Galician and Asturian are hardly new. Also, I'm not sure how Inuktitut
or Kurdish serve usability purposes or are duplicates...
Mark
On 31/12/2007, Siebrand Mazeland <s.mazeland(a)xs4all.nl> wrote:
I have not seen a comprehensive overview of MediaWiki
localisation discussed on the lists I am posting this message to, so I thought I might
give it a try. All statistics are based on MediaWiki 1.12 alpha, SVN version r29106.
==Introduction==
*Localisation or L10n - the process of adapting the software to be as familiar as
possible to a specific locale (in scope)
*Internationalisation or i18n - the process of ensuring that an application is capable of
adapting to local requirements (out of scope)
MediaWiki has a user interface (UI) definition for 319 languages. Of those languages at
least 17 language codes are duplicates and/or serve a purpose for usability[1]. Reporting
on them, however, is not relevant. So MediaWiki in its current state supports 302
languages. To be able to generate statistics on localisation, a MessagesXx.php file should
be present in languages/messages. There currently are 262 such files, of which 16 are
redirects from the duplicates/usability group[2]. So MediaWiki has an active in-product
localisation for 236 languages. 66 languages have an interface, but simply fall back to
English.
The MediaWiki core product recognises several collections of localisable content (three
of which are defined in messageTypes.inc):
* 'normal' messages that can be localised (1726)
* optional messages that can be localised, which usually only happens for languages not
using a Latin script (161)
* ignored messages that should not be localised (100)

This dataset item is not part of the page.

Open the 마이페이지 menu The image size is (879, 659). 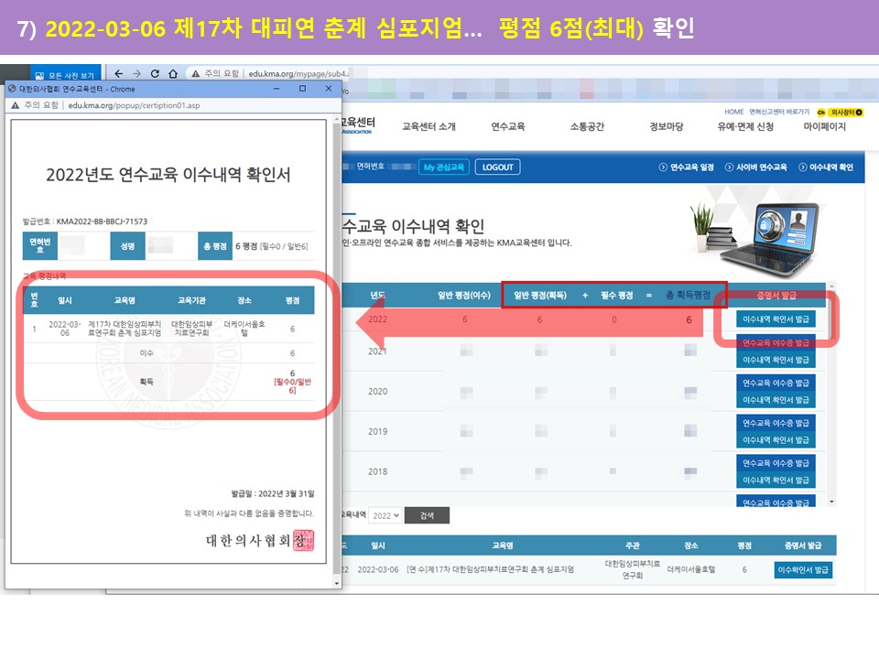pyautogui.click(x=824, y=127)
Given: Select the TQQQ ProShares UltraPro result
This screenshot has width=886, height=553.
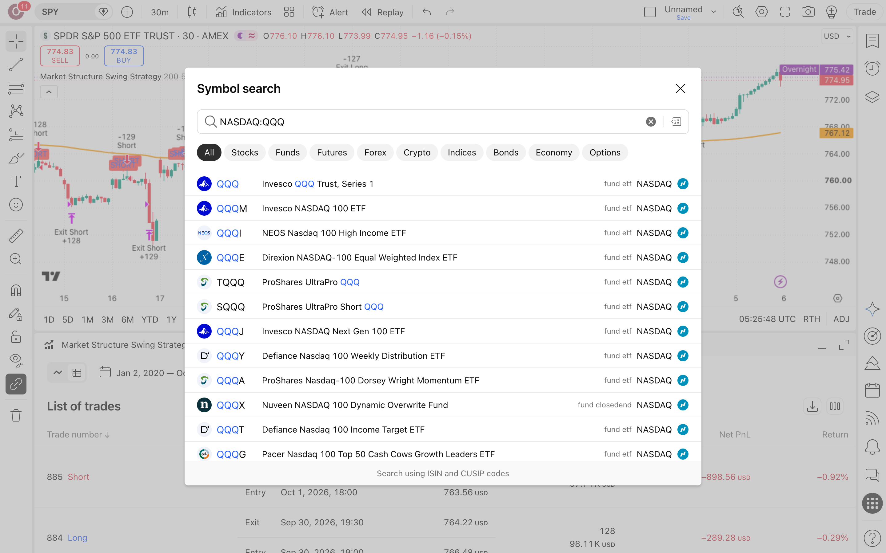Looking at the screenshot, I should 443,282.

* namespace names and namespace aliases (17)
* skin names (7)
* magic words (120)
* special page names (76)
* other (directionality, date formats, separators, book store lists, link trail, and
others)
Localisation of MediaWiki revolves around all of the above. Reporting is done on the
normal messages only.
MediaWiki is more than just the core product. On
http://www.mediawiki.org/wiki/Category:All_extensions some 750 extensions have some kind
of documentation. This analysis will scope only to the code currently present in
svn.wikimedia.org/svnroot/mediawiki/trunk. The source code repository contains give or
take 230 extensions. Of those 230 extensions, about 140 contain messages that can be
visible in the UI in some use case (debugging excluded). Out of those 140, about 10
extensions have an exotic implementation for localisation localisation support at all
(just English text in the code). 10 extensions appear to be outdated. I have seen about 5
different 'standard' implementations of i18n in extensions. Since MediaWiki 1.11
there is wfLoadExtensionMessages. Not that many extensions use this yet for message
handling. If you can help add more standard i18n support for extensions (an overview can
be found at
http://translatewiki.net/wiki/User:Siebrand/tobeadded) or help in
standardising L10n for extensions, please do not hesitate.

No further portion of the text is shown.